Queridos hermanos a quienes el Señor ha querido llamar a compartir la experiencia de la Ciudad de Dios - Civitas Dei-.
No puedo dejar pasar esta fecha tan singular para la Iglesia y como no, para nosotros, sin mandar un breve pero sincero mensaje días antes de que llegue a vuestras manos el primer boletín interno.
Pentecostés nos invita a permanecer unidos y unidos entre todos, y con María, aquella a quien recordamos tan especialmente en este año 2000, desde que el Papa nos invita a contemplar la Encarnación de Jesús, María.
María nuestra madre común, la madre de Jesús,….la madre del Amor hermoso.
Pentecostés nos lleva una vez más a hacer la experiencia de Jesús, nos invita a tener los mimos sentimientos de Jesús en primer lugar sobre nosotros mismo, a mirarnos como Él nos mira, a reconocer nuestro pecado y aumentar así el ansia de sincera conversión, empujándonos con su testimonio de amor a estar menos cerrados a la Gracia del Padre y a los demás. La mirada de Jesús nos reconcilia como a Pedro aunque nos consideremos traidores y nos hace valientes y osados para asumir las responsabilidades inherentes a testigos vivos del Amor de Dios.
Los miembros de Civitas Dei somos diversos en edades y estados de vida, en formación humana y actividad laboral; pero unidos en un solo corazón y una sola alma, teniendo por encima de todo una vocación: la de ser santos como nuestro Dios y Padre es santo. Por experiencia sabemos que no podemos vivir con estrecheces de miras, ni con falsas humildades. La mirada de Jesús, aquella que salvo a Pedro, llena de luz y esperanza, libera de los prejuicios y se arraiga en la vida con el Don del Amor que se multiplica y difunde a través de los diversos dones y carismas con que nos unge el Espíritu Santo para el bien común.
Yo siempre he dicho que el Espíritu Santo podría compararse con un avión y que para aterrizar necesita un aeropuerto humano,…….yo se que me habéis oído decir esto más de una vez, lo que con ello quiero decir, es que ante Dios no hay que esconder las dificultades y dolores de la vida. El se encargará de darles su más pleno sentido, a las dificultades, a los dolores y a la vida misma. El se hace luz en las más fuertes tinieblas y necesidades de los hombres y nos invita a mirar con la mirada de Jesús y a amar con los sentimientos de Jesús. Así hemos de hacer personal y comunitariamente - en cristiano -, el camino en la vida.
Estamos llamados a ayudarnos a caminar por la vida de la dignidad de los hijos de Dios en medio de una sociedad humana concreta, la de nuestro lugar de familia, de trabajo… donde el Señor nos haya puesto para Su gloria y el bien de los hermanos…donde y a través de lo que Él permita para nuestra santificación, y hemos de hacerlo con la confianza puesta en la obra del Espíritu Santo que se ha tejiendo poco a poco pero sólidamente en nuestras mentes y corazones y como en los nuestros en los de todos los miembros de la Iglesia en toda su amplitud de variedad de carismas y vocaciones.

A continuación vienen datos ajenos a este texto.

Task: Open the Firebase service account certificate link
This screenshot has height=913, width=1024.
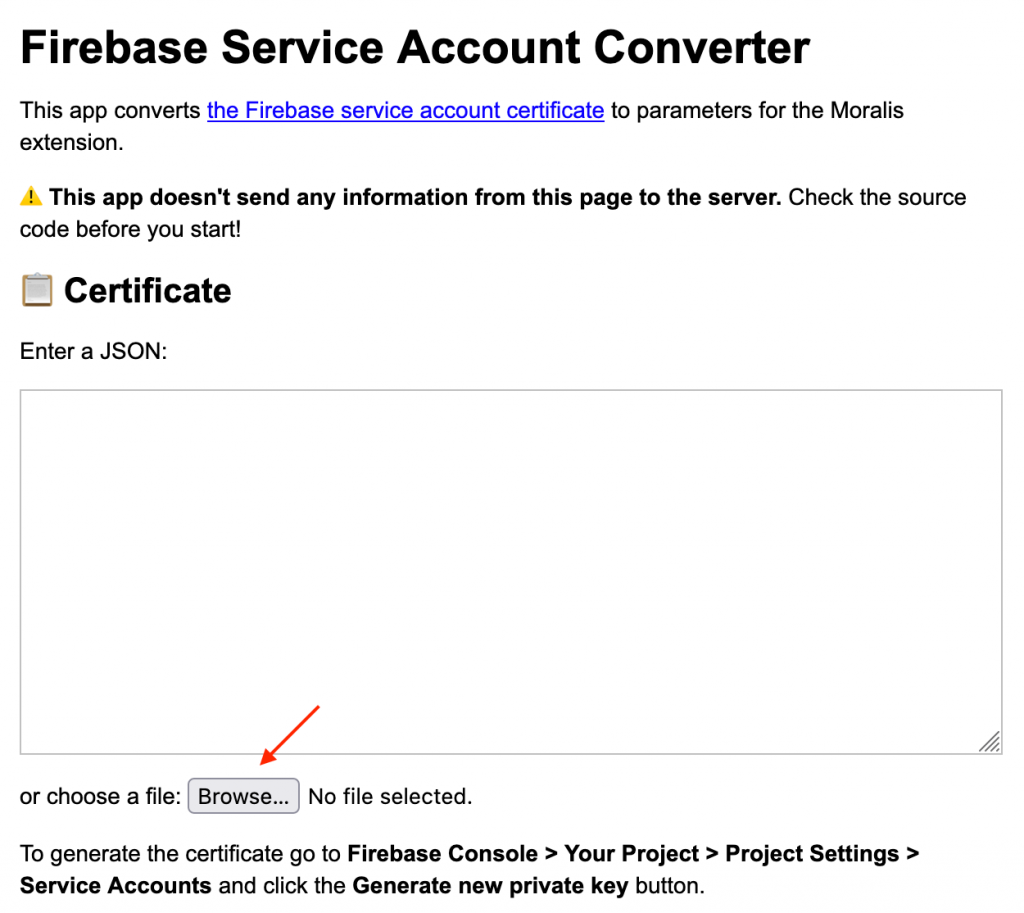Action: [x=405, y=110]
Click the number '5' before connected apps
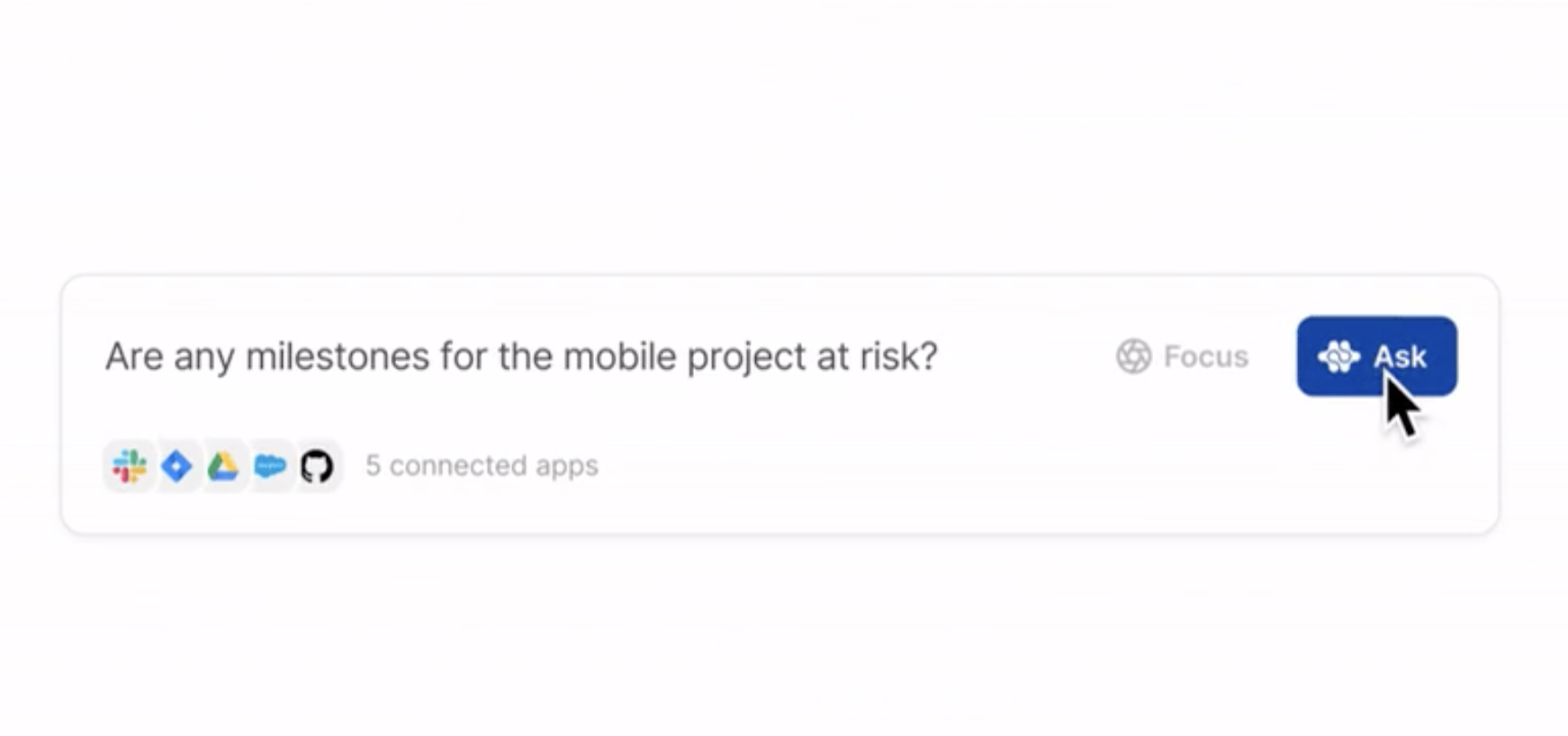The image size is (1568, 736). pyautogui.click(x=373, y=465)
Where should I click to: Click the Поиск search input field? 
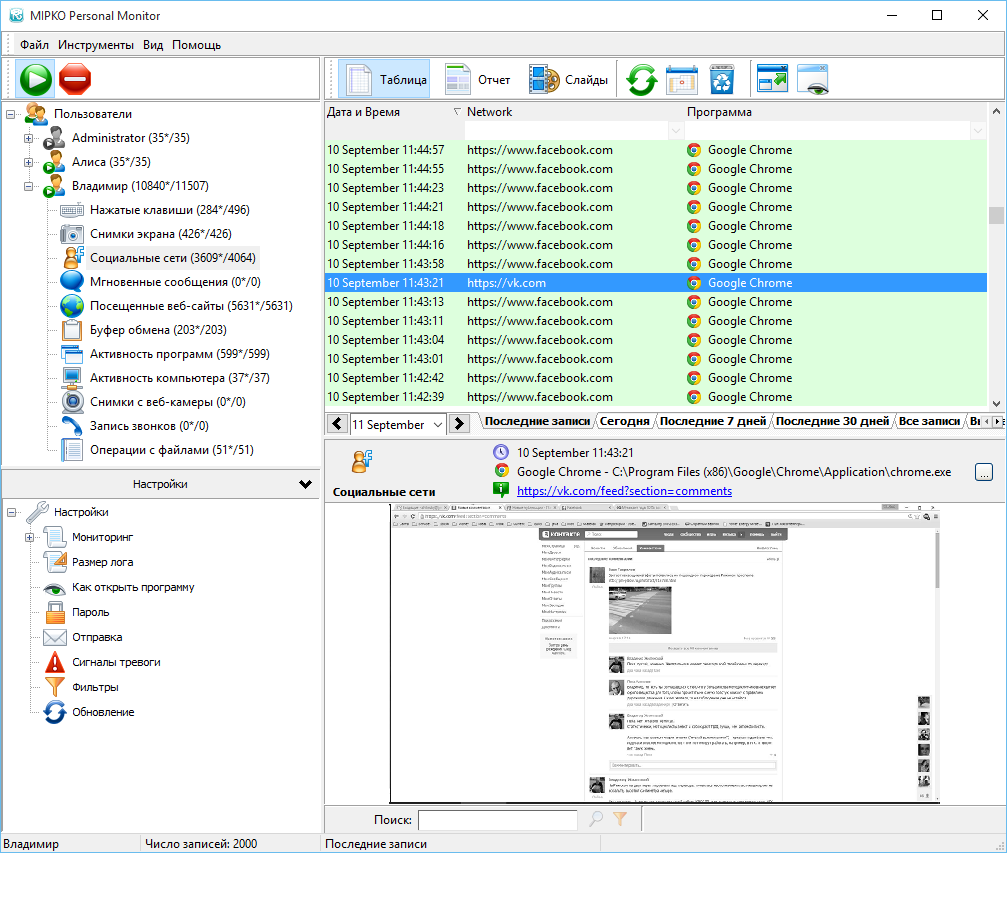pyautogui.click(x=497, y=819)
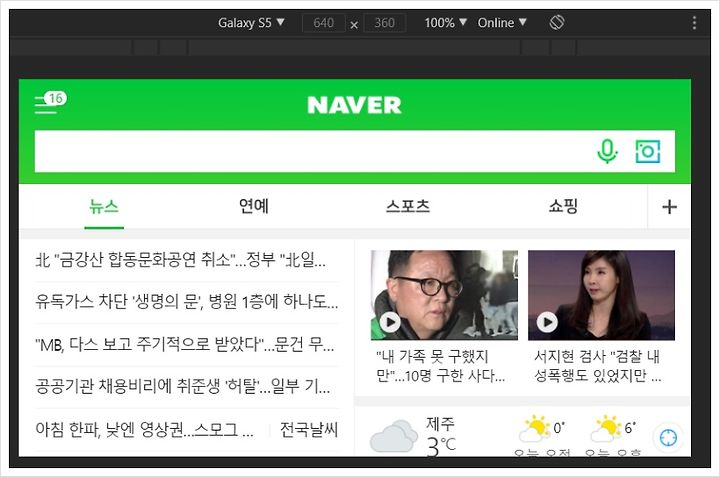Expand the Galaxy S5 device dropdown

pos(251,22)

¡Que maravilla contemplar el abanico de Civitas Dei! …que variedad de culturas y mentalidades… y unidos en una sola fe!. Juntos confesamos que solo Jesús es el Señor, y con El queremos mirar hacia el mundo entero a través de las Iglesias particulares en las que estamos encarnando nuestras más intimas realidades. Desde cada uno de nuestros sitios cada vez más hemos de mirar, admirar y amar a la Iglesia, enriqueciéndonos mutuamente con la diversidad de apostolados, tradiciones, magisterios episcopales, etc.
De una manera especial, en este Pentecostés Jubilar unámonos a los hermanos que de una u otra forma sufren más de cerca la pobreza y laviolencia y oremos para que nuestras pequeñas fraternidades guiadas por el Santo Espíritu de Dios sean instrumentos de paz y concordia, gestos de misericordia y benevolencia en la lucha constante contra la agresión y la injusticia, y no regateemos esfuerzos para que Jesús Buen Pastor nos convierta cada vez más en apóstoles de una auténtica humanizaron y portadores de respeto y caridad cristiana.

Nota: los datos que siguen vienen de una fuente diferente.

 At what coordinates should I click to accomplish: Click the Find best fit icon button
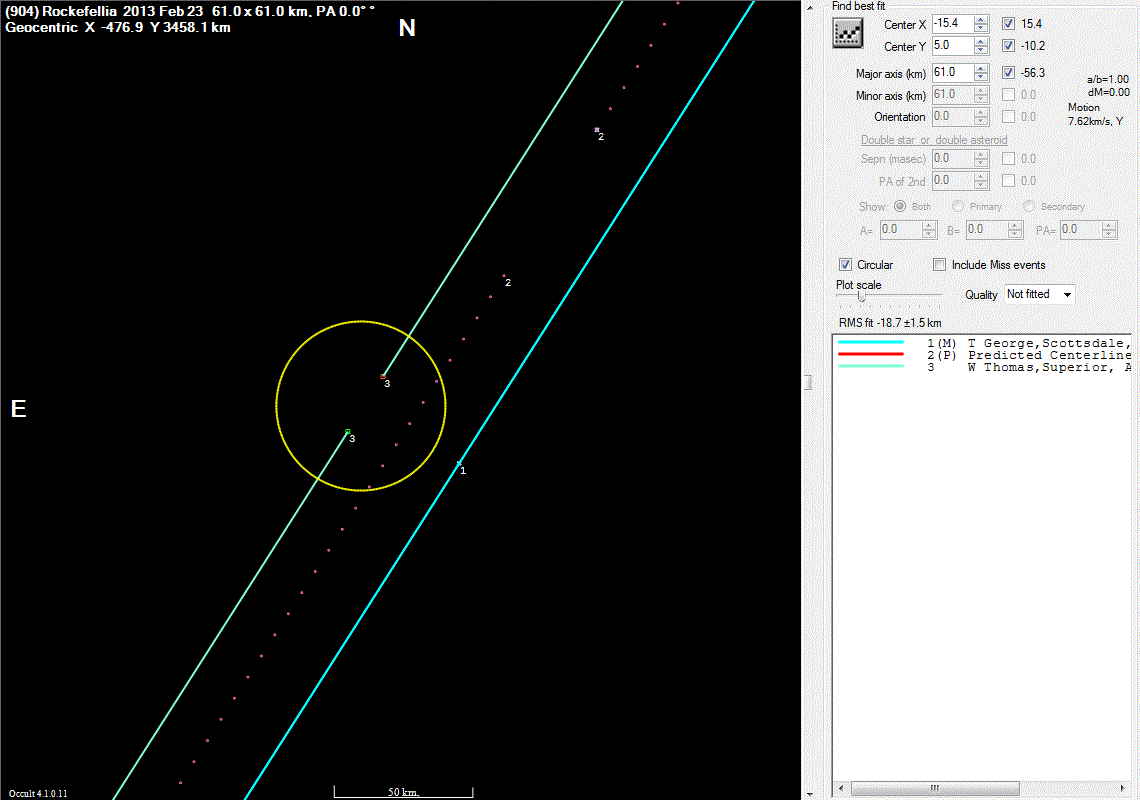click(848, 34)
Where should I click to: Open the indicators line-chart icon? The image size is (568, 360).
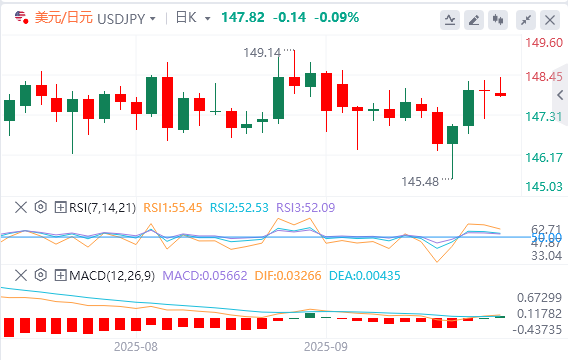pos(450,20)
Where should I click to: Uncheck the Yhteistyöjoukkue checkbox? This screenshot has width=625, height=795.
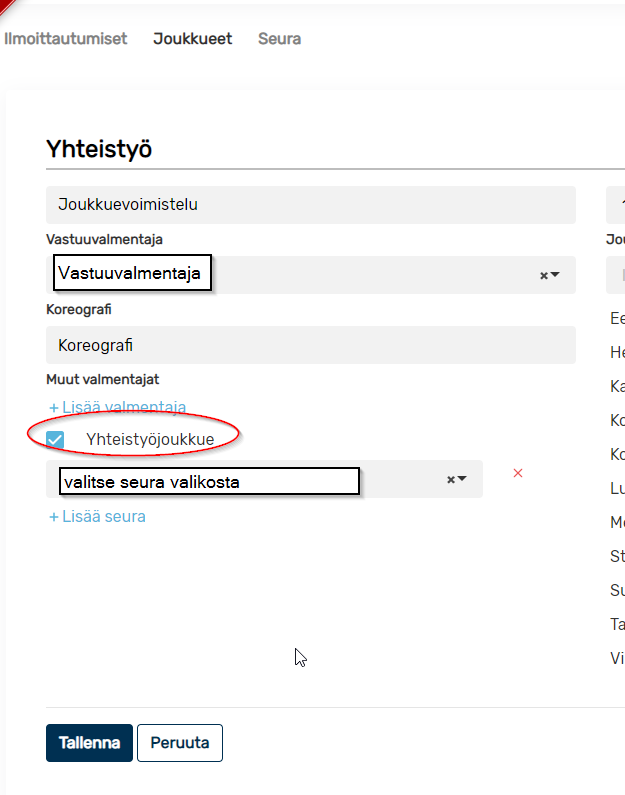click(55, 440)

Que la línea maestra de nuestra experiencia fraterna de fe, esperanza y caridad sea siempre el Evangelio. Y que este, iluminado por el Espíritu Santo nos lleve a la Verdad plena haciéndonos así auténticamente libres.
Que seamos siempre ante Dios, hijos agradecidos, y que unidos a pesar de las distancias físicas en la celebración de Pentecostés, roguemos al Espíritu que actúe en nosotros y mediante nosotros para la construcción del Reino.